### Instructions to follow:
Extract precisely the lines of the entries below, from the first line through the line containing "Given: Select the Platinum:PLAT row".

⟨

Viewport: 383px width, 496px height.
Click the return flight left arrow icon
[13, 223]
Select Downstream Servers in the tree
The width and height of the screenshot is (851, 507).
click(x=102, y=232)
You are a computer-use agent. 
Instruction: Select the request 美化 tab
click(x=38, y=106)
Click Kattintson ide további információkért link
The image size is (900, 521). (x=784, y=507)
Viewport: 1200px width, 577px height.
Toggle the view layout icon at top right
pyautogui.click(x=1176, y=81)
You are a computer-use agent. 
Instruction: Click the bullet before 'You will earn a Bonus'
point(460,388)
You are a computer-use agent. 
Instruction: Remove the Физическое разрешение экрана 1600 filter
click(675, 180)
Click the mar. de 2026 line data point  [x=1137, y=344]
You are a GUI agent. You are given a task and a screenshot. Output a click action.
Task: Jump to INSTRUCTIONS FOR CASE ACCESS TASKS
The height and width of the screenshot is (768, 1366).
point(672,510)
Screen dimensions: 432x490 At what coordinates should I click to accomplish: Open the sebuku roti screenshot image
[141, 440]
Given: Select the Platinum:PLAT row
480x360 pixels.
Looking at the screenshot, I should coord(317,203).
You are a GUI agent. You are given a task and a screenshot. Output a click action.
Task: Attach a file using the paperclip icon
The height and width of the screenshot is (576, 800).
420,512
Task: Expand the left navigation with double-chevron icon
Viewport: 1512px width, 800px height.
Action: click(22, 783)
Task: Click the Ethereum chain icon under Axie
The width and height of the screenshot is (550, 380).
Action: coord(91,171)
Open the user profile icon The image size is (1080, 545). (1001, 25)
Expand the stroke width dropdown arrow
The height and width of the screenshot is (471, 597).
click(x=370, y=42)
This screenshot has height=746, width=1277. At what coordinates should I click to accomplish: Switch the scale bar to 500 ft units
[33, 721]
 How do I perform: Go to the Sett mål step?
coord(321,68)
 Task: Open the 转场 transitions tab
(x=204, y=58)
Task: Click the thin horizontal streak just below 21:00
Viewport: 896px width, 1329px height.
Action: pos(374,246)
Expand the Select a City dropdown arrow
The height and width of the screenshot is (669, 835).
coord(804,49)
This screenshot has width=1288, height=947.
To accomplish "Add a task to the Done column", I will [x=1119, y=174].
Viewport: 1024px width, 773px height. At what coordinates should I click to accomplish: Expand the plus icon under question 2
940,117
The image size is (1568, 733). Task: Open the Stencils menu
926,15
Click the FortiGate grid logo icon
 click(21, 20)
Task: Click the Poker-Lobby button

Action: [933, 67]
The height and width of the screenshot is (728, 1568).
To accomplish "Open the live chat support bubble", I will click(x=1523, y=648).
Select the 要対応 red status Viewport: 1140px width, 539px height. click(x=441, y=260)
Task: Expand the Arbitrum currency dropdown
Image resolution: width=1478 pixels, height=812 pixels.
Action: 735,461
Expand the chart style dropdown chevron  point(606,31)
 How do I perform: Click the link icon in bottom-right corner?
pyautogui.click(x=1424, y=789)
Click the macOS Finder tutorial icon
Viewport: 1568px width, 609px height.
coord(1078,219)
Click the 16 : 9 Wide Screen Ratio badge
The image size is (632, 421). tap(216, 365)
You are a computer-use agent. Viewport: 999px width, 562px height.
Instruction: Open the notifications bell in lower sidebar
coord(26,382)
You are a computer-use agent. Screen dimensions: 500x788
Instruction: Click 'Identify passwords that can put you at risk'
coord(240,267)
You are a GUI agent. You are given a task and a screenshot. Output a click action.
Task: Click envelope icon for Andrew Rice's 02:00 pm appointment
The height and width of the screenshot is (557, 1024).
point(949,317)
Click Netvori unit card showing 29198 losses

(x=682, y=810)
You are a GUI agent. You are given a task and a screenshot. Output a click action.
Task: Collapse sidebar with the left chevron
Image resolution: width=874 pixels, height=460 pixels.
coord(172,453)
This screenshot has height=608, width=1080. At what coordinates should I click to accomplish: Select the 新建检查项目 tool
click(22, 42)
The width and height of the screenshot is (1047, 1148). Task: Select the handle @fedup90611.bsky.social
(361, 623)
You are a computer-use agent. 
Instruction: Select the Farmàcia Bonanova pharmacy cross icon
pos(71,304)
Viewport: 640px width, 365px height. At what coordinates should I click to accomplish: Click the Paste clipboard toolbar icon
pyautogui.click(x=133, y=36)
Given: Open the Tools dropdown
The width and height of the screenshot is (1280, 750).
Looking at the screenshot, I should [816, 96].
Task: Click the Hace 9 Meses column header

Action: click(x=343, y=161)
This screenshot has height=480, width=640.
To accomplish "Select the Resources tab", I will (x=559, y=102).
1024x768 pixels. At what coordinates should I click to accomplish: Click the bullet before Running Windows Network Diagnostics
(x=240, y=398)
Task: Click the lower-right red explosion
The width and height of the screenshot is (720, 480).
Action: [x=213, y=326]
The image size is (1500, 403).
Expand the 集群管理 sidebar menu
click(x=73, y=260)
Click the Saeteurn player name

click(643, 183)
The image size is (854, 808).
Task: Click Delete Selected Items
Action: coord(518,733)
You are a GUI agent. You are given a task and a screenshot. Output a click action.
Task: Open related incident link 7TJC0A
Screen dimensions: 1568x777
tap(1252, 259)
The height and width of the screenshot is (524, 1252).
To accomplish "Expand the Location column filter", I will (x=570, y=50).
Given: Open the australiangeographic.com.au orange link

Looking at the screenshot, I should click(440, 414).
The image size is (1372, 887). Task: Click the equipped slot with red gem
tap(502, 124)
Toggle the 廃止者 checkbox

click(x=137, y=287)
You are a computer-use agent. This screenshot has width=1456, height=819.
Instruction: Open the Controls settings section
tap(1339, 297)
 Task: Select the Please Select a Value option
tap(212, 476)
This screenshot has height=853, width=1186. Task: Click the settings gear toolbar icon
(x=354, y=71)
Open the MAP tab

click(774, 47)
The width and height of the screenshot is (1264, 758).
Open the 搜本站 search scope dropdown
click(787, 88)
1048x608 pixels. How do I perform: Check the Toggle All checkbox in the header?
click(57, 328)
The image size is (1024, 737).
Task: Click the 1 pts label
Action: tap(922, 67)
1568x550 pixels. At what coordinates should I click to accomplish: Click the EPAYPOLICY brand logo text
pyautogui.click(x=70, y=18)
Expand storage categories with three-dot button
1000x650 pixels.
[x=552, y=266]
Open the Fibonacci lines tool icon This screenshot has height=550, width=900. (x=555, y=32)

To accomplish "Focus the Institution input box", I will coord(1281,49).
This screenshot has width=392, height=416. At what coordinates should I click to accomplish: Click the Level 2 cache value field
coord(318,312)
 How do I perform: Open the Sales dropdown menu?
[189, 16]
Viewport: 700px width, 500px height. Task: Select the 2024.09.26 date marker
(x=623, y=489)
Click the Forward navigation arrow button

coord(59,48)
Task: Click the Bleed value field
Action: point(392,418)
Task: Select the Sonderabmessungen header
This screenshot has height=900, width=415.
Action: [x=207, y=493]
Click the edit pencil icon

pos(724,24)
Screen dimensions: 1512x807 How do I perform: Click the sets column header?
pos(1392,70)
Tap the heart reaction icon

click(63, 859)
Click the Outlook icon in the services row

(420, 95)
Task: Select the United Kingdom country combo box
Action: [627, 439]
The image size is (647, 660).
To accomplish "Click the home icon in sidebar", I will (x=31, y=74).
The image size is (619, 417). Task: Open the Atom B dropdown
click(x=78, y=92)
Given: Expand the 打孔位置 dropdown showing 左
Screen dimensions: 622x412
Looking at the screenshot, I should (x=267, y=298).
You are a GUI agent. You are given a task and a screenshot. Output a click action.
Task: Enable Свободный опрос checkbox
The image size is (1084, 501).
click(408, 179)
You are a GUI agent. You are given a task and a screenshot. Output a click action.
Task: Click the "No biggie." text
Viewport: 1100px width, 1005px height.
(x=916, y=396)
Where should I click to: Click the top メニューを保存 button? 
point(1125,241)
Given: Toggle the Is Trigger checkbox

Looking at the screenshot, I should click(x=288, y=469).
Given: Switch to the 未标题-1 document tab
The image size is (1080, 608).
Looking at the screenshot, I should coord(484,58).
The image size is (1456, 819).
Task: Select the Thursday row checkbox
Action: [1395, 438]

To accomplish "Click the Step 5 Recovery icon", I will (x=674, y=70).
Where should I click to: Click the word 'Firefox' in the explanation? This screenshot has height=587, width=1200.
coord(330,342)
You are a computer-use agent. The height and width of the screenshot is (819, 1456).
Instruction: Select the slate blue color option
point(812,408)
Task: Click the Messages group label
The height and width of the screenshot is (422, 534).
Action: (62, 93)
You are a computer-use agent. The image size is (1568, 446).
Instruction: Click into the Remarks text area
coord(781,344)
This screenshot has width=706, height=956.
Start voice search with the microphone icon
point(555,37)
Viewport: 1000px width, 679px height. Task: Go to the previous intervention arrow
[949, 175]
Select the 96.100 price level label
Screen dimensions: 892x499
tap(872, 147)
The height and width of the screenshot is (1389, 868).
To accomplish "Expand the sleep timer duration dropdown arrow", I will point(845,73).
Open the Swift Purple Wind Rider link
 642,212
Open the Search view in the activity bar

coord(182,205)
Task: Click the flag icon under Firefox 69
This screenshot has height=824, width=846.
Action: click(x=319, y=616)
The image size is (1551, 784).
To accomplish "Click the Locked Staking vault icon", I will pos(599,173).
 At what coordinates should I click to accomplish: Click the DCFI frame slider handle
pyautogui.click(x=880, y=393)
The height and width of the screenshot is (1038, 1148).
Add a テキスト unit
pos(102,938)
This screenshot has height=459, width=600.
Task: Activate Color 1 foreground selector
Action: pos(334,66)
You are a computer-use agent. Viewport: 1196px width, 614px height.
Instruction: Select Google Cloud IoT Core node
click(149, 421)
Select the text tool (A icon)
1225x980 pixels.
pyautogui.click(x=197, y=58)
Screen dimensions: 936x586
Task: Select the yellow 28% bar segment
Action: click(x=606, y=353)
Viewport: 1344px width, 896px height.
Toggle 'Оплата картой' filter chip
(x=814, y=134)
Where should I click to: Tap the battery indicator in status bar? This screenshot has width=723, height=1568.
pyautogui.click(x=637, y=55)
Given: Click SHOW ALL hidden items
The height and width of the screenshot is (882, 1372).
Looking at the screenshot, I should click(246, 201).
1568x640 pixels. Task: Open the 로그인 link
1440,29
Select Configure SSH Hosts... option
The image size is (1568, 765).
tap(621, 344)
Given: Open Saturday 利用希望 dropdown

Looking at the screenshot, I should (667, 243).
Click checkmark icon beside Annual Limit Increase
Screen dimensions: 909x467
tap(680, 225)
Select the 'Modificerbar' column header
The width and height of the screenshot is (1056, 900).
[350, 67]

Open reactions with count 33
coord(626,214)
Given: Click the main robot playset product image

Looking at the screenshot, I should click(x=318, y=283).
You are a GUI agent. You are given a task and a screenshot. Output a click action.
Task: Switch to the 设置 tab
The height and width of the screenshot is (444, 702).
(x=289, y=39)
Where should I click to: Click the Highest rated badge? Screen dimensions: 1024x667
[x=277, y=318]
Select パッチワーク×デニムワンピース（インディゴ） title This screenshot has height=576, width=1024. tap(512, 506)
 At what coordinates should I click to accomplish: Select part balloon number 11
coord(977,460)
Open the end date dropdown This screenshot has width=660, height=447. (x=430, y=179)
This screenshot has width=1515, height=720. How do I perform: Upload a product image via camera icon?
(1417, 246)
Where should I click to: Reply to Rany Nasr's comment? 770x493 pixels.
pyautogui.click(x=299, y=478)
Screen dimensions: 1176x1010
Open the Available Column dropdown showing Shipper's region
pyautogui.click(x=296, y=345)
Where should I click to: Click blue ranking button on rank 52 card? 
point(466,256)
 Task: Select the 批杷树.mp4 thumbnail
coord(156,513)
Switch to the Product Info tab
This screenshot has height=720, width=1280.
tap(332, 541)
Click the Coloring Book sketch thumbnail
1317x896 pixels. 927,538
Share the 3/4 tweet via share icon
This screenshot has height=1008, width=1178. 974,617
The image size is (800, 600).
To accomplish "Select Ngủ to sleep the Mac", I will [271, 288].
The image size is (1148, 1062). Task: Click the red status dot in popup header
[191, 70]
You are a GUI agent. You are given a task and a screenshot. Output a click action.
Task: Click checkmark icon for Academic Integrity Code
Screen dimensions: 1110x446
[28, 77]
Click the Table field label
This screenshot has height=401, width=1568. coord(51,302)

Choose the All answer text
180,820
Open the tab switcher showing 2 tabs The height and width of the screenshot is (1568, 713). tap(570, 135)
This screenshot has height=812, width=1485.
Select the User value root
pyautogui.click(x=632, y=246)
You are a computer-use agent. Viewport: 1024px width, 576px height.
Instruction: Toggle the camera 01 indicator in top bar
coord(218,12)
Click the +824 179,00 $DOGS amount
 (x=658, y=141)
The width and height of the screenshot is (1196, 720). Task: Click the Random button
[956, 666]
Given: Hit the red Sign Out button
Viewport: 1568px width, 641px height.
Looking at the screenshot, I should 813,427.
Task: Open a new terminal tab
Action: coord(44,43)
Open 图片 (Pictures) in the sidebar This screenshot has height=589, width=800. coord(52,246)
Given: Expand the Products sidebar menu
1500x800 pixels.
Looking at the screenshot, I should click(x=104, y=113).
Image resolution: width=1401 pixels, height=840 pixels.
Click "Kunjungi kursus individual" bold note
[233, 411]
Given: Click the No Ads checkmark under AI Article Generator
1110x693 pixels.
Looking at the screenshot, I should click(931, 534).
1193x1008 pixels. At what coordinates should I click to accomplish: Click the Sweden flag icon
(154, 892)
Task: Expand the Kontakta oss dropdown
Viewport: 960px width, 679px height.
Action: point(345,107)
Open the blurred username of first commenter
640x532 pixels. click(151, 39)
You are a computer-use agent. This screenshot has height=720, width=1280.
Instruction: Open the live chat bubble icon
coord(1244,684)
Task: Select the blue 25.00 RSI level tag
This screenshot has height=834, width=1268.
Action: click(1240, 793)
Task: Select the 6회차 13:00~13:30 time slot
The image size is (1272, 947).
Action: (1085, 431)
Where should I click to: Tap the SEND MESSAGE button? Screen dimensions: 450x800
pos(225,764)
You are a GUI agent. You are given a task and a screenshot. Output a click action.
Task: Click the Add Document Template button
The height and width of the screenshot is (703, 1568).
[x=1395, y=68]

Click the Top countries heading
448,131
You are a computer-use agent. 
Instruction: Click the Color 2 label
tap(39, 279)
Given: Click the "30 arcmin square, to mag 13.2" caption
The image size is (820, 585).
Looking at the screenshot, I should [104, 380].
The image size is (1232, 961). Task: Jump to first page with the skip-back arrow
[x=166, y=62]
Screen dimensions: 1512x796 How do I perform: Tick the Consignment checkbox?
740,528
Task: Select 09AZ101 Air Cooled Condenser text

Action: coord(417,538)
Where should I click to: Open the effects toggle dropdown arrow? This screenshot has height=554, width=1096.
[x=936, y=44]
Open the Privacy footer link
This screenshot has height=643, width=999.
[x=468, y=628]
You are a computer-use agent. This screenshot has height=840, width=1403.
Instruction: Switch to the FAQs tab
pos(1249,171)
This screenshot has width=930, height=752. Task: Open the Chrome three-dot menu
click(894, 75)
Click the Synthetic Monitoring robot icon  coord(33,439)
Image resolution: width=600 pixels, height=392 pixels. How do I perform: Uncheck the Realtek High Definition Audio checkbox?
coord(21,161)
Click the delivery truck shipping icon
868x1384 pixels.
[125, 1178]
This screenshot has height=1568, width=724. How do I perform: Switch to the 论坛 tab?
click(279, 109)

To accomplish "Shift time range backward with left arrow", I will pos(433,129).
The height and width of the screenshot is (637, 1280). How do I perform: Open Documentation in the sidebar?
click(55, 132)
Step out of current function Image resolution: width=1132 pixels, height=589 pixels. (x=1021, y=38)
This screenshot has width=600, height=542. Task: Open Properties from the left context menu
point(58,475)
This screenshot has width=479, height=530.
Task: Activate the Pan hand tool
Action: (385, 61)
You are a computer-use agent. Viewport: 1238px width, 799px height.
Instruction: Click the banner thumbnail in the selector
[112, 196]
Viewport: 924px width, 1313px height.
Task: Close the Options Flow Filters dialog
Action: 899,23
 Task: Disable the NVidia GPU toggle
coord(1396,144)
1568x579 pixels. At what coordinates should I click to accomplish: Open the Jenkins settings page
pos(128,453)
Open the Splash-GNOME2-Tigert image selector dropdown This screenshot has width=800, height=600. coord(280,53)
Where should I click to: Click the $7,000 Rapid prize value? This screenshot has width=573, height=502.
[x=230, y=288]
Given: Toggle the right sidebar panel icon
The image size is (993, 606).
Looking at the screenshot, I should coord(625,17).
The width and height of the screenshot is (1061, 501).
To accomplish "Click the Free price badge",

⟩

### Solution to this task:
Viewport: 383px width, 496px height.
Click the return flight left arrow icon
[13, 223]
Select Downstream Servers in the tree
The width and height of the screenshot is (851, 507).
click(x=102, y=232)
You are a computer-use agent. 
Instruction: Select the request 美化 tab
click(x=38, y=106)
Click Kattintson ide további információkért link
The image size is (900, 521). (x=784, y=507)
Viewport: 1200px width, 577px height.
Toggle the view layout icon at top right
pyautogui.click(x=1176, y=81)
You are a computer-use agent. 
Instruction: Click the bullet before 'You will earn a Bonus'
point(460,388)
You are a computer-use agent. 
Instruction: Remove the Физическое разрешение экрана 1600 filter
click(675, 180)
Click the mar. de 2026 line data point  [x=1137, y=344]
You are a GUI agent. You are given a task and a screenshot. Output a click action.
Task: Jump to INSTRUCTIONS FOR CASE ACCESS TASKS
The height and width of the screenshot is (768, 1366).
point(672,510)
Screen dimensions: 432x490 At what coordinates should I click to accomplish: Open the sebuku roti screenshot image
[141, 440]
Given: Select the Platinum:PLAT row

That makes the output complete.